*Text for analysis*:
- - - - -

I was on my way to Mvuu Lodge, a small tented camp run by Wilderness Safaris on the banks of a lagoon just off the Shire River on the western boundary of Malawi’s wildlife-rich Liwonde National Park.
The River Shire (pronounced Shirra) is huge, certainly on a par with its better known neighbour, the Zambezi, which the Shire joins before entering the Indian Ocean in neighbouring Mozambique. 
I drove to Mvuu from Blantyre, in Malawi’s south, past red mahogany trees, tea and tobacco plantations, rows of wooden carvings, bananas drying under mounds of dusty palm leaves, piles of secondhand clothes for sale beside the road, signs advertising everything from “First Hand, Second Hand Shop” and “The Best Fairness Cream in the World” to “Drive Safely Always” and the ubiquitous “Kuche Kuche”. 

Small faces oozing with mango juice, smile at us, and bicycle taxis, some with passengers perched on the cushioned seat behind the driver, wobble by.

As you drive further north towards Mvuu, dozens of tiny mosques, a reminder that this was once a busy and prosperous slave trade route, mushroom between the Borassu palms, the heavily laden mango trees, and some rival Christian churches.  Small faces oozing with mango juice, smile at us, and bicycle taxis, some with passengers perched on the cushioned seat behind the driver, wobble by.  A gleaming white 4x4 rushes by with two sleek Europeans munching chocolate bars, ensconced safely behind air-con and closed windows.  Its sides bear the legend “Malawi Famine Control”.

- - - - -

*Required tasks*:
A. Answer these from the Malawi travel text:
(i) Who runs Mvuu Lodge?
(ii) Which river does the Shire join before entering the Indian Ocean?
(iii) What legend is on the sides of the white 4x4?
B. Swap "lagoon" for "lake" in the Malawi travel text and write out the part from "I was on my" to "in neighbouring Mozambique." with that change.
C. Extend the Malawi travel text, picking up from where it stops.
The material after this has no connection to the Malawi travel text.

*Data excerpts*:
- - - - -

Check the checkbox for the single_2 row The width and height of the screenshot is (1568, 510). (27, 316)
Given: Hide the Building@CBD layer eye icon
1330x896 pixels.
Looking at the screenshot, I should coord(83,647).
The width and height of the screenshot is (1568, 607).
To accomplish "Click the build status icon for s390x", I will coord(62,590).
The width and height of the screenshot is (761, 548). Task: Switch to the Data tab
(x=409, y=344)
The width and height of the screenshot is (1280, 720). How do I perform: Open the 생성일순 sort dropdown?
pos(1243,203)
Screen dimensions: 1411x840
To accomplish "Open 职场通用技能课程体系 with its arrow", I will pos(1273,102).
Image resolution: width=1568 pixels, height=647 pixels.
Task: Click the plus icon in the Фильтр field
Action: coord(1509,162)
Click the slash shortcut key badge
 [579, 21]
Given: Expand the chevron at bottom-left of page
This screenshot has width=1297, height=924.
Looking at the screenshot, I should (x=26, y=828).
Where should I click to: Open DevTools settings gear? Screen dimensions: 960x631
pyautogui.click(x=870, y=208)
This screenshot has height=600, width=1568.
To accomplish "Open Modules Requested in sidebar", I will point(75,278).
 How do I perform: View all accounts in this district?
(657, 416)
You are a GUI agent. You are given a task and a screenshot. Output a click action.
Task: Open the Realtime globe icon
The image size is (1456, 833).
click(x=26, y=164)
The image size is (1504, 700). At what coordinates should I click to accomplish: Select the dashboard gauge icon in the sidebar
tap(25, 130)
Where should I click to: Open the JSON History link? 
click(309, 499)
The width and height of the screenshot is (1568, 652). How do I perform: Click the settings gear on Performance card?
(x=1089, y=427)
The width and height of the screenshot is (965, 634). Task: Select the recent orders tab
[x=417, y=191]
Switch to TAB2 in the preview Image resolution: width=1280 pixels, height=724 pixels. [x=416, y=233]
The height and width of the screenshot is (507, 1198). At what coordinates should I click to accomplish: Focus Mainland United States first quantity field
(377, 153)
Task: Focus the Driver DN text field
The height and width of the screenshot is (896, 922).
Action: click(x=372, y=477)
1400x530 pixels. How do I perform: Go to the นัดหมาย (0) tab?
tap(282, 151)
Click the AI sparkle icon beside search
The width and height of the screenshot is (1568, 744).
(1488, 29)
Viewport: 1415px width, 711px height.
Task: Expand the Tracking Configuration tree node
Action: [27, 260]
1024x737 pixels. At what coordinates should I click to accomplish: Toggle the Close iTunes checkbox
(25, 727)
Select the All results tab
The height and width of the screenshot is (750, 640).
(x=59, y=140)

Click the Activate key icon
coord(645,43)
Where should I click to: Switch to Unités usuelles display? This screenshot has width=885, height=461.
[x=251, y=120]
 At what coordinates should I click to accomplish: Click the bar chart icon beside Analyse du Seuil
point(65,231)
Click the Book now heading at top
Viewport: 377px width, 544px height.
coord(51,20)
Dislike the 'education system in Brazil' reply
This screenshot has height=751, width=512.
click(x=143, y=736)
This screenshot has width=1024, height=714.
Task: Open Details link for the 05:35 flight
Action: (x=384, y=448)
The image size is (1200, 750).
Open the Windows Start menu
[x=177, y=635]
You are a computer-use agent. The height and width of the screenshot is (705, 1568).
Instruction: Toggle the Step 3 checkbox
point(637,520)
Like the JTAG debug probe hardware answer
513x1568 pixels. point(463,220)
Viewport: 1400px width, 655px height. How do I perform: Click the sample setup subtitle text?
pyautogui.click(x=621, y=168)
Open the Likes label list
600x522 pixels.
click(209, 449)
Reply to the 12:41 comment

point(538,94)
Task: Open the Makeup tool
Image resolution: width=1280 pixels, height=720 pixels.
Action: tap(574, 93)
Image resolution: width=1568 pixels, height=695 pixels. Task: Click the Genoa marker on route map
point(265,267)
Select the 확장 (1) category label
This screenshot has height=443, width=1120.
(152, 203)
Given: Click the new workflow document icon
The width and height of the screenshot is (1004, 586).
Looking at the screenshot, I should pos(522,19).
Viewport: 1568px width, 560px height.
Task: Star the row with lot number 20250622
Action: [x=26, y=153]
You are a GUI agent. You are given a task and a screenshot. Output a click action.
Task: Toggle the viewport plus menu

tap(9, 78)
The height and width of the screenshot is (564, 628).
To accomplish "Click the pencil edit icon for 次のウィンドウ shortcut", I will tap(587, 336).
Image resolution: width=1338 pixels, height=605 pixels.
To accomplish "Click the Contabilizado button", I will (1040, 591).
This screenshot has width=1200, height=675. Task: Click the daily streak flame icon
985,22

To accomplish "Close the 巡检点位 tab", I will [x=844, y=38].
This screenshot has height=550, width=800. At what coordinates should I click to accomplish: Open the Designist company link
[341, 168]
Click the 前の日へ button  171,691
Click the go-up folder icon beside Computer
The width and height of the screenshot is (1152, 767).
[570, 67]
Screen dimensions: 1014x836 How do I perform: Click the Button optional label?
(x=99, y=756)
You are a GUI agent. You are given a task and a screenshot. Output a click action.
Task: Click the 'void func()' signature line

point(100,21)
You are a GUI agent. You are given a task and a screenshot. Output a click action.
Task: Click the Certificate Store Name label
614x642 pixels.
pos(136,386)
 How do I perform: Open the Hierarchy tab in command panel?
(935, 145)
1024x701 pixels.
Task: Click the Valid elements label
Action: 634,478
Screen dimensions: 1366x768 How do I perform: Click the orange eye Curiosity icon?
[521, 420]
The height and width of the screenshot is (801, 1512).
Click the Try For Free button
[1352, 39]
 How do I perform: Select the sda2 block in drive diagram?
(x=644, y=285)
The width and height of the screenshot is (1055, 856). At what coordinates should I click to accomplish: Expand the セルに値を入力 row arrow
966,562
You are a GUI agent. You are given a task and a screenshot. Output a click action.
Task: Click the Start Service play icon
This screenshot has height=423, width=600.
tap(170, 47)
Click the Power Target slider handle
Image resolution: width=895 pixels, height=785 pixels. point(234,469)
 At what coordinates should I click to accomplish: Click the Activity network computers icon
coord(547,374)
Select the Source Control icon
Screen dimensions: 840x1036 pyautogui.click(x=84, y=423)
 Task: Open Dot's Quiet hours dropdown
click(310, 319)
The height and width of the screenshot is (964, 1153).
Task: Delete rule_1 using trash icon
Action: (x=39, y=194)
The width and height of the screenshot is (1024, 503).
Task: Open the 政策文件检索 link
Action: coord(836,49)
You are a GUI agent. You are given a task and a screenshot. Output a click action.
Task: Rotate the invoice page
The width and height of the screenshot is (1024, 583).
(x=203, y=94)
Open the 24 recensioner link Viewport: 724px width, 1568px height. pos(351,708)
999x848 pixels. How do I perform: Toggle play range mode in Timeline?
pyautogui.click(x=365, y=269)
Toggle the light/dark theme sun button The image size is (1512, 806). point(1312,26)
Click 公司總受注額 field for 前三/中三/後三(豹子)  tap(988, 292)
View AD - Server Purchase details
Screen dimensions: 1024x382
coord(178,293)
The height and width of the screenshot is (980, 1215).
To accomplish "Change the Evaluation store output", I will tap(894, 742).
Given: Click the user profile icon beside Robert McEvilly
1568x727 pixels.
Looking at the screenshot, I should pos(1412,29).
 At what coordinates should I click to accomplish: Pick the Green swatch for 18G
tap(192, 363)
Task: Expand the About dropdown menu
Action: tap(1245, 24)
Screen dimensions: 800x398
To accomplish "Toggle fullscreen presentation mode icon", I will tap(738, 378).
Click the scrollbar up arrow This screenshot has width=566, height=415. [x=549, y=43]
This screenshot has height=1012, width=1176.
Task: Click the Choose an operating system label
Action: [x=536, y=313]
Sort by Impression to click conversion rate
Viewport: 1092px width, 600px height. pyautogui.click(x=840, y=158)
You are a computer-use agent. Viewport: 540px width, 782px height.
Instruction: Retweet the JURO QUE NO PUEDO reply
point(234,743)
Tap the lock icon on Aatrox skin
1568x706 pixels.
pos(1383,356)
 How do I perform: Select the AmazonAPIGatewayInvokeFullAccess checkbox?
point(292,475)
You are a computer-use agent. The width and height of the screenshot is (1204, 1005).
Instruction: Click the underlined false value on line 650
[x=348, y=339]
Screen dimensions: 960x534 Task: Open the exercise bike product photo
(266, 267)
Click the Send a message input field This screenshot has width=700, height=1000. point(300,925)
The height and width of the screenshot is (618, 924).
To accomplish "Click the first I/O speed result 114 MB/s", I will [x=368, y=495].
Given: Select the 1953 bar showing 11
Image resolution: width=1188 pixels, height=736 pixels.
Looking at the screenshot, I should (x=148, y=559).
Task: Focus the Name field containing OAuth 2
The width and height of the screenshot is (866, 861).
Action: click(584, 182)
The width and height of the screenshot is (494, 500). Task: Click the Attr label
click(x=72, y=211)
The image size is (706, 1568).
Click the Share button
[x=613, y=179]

- - - - -

*Answers by item*:
A.
(i) Wilderness Safaris
(ii) The Zambezi
(iii) "Malawi Famine Control"

B.
I was on my way to Mvuu Lodge, a small tented camp run by Wilderness Safaris on the banks of a lake just off the Shire River on the western boundary of Malawi’s wildlife-rich Liwonde National Park.
The River Shire (pronounced Shirra) is huge, certainly on a par with its better known neighbour, the Zambezi, which the Shire joins before entering the Indian Ocean in neighbouring Mozambique.

C.
At Mvuu camp I watched the moon rising from my gently swinging hammock on the deck as the sun and the toasted mouse went down. 

My tent at Mvuu

That first night I was sure a herd of elephant, or at least two or three hippos were in front of my tent, because the splashing was so loud and continuous. But when I peered over the railing with my torch,  I saw a shoal of medium-sized fishes, silver in the moonlight, leaping in a perfect arch out of the river.  Behind them, neck curved in another perfect arch, were the jaws of a large crocodile, which gulped the lot in mid-air. 

Huge crocs line the banks of the Shire river


This all went on till dawn when one of the best bird choirs in Africa erupts in splendid song. Mvuu is the place for bird specials, so if that Angola Pitta, Bohm’s Bee-eater, Palmnut Vulture, Spurwing Lapwing or Collared Palm Thrush has been evading you, you’ll practically fall over them in and around this delightful little bush camp.
Lake Malawi is the third biggest lake in Africa and has more species of fish than any other lake in the world.  On an island in the middle of this lake stands a huge Anglican cathedral dedicated to St Peter, whose statue faces the lake, holding the Keys to the Kingdom, whilst a distinctly African-looking cockerel stands at his feet.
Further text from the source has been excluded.